Goal:
Copy the records below exactly, beginning at the line that contains "This screenshot has width=296, height=287." and continuing through the end of the records.

Data provided:
┌──
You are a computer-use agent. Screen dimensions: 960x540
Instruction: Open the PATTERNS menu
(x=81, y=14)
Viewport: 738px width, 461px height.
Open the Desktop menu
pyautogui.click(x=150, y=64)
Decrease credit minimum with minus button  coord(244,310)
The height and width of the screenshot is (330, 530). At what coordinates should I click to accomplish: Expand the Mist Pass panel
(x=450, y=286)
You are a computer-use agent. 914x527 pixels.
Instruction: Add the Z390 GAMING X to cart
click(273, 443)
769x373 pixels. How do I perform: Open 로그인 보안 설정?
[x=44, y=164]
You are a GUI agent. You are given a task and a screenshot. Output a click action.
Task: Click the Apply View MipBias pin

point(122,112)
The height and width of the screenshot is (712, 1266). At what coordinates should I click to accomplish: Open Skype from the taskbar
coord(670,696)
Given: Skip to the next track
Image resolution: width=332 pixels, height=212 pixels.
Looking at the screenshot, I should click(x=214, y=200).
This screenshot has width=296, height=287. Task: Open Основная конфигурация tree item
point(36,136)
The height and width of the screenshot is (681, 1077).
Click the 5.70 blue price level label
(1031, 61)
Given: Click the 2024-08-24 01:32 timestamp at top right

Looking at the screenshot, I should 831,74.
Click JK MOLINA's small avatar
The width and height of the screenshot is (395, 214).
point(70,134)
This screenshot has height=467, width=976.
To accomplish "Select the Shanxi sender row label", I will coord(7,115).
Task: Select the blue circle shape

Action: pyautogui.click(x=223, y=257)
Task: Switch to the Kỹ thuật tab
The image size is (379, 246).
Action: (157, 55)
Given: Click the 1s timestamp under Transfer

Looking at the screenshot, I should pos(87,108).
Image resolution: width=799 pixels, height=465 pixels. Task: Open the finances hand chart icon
└──
Written response:
This screenshot has width=296, height=287. Task: Open Основная конфигурация tree item
point(36,136)
The height and width of the screenshot is (681, 1077).
Click the 5.70 blue price level label
(1031, 61)
Given: Click the 2024-08-24 01:32 timestamp at top right

Looking at the screenshot, I should 831,74.
Click JK MOLINA's small avatar
The width and height of the screenshot is (395, 214).
point(70,134)
This screenshot has height=467, width=976.
To accomplish "Select the Shanxi sender row label", I will coord(7,115).
Task: Select the blue circle shape

Action: pyautogui.click(x=223, y=257)
Task: Switch to the Kỹ thuật tab
The image size is (379, 246).
Action: (157, 55)
Given: Click the 1s timestamp under Transfer

Looking at the screenshot, I should pos(87,108).
Image resolution: width=799 pixels, height=465 pixels. Task: Open the finances hand chart icon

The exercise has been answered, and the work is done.